Jon and I wandered around the town and checked out the various buildings.  Jon and I both enjoyed seeing the impressive confluence of the Potomac and Shenandoah Rivers. They are both huge rivers, and it was neat to see where they come together.  Unfortunately for Harpers Ferry, these two powerful rivers flood – one of the buildings in the lower town has a marker showing the high water mark of several of the floods that have inundated the town.


The greener waters of the Potomac blend with the muddier waters of the Shenandoah to form an even mightier Potomac.


The flood marker is on the left side of this building. Those are some impressive floods!

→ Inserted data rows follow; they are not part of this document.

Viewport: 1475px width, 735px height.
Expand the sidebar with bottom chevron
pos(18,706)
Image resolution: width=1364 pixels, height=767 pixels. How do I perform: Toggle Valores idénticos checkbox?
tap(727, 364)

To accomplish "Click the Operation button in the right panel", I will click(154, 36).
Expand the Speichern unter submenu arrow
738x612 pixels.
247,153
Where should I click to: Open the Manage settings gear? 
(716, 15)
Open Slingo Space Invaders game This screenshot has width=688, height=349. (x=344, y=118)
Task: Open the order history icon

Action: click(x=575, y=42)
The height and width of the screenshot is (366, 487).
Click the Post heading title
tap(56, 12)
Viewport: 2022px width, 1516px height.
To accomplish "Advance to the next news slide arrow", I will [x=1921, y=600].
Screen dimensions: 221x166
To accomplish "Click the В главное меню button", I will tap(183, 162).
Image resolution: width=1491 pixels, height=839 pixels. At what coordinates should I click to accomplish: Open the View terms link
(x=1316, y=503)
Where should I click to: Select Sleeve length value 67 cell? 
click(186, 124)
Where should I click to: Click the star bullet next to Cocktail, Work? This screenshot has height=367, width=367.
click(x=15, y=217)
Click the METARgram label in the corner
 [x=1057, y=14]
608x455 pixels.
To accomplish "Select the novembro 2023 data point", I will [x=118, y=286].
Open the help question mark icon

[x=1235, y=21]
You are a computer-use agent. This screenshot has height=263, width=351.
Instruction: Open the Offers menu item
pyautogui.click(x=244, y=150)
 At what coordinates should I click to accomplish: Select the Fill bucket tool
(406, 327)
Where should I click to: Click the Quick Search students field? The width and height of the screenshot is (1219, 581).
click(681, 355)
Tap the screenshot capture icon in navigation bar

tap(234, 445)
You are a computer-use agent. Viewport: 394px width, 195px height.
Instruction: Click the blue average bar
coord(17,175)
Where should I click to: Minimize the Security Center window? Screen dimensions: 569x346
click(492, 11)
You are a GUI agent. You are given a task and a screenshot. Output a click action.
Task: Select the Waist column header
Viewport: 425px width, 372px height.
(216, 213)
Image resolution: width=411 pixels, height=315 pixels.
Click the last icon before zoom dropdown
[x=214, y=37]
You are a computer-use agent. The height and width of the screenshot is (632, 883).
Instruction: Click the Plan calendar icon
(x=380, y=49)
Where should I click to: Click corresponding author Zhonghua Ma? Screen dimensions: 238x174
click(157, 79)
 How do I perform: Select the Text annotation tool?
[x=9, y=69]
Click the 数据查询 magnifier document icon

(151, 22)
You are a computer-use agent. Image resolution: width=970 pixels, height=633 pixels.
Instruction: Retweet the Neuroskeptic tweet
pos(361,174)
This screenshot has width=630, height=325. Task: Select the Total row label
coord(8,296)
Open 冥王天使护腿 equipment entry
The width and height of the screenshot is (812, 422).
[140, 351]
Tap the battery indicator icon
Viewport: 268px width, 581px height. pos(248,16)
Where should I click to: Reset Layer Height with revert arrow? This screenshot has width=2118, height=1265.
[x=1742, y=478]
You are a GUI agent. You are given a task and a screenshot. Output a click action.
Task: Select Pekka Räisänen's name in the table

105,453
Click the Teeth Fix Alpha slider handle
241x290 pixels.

Adjacent to Harpers Ferry is the Chesapeake and Ohio (C&O) Canal Towpath, which follows the historic towpath where horses and oxen towed barges on the river. You can access it by taking a short footbridge across the Potomac River; we walked across the bridge and stood directly above the mighty Potomac.  The footbridge and the hiking trail at this point is part of the Appalachian Trail, the 2000 plus mile hiking trail that travels from Georgia to Maine.  It is considered to be the psychological midpoint of the trail; even though it doesn’t really mark the middle.


Me on the bridge at Harpers Ferry

Instead of taking the shuttle bus back to the Visitor’s Center, we decided to walk; the path takes you along the river, along the historic canal, and also onto Virginius Island, in the Shenandoah River. There, we saw the ruins of several structures; one interesting building was a pulp mill.  And I absolutely loved what we found in the water along the way – turtles! Painted turtles were sunning themselves all over logs and rocks poking up through the canal. We also saw one turtle that was much bigger than the rest; I’m pretty sure he was a snapping turtle. He was covered in algae, and kind of looked like an alligator the way he was mostly hidden under the water.


The remains of the Shenandoah Pulp Factory – built 1887-1888 – closed 1935 – destroyed by flood 1936.


The hike was quite enjoyable, with the last section being an uphill climb on stairs and a trail in the woods. I loved being able to compare the forest there with the forest at home – we have much more undergrowth in Northwest forests. It was a good chance to get some exercise and see a bit of scenery too!  Harpers Ferry was a wonderful place to visit!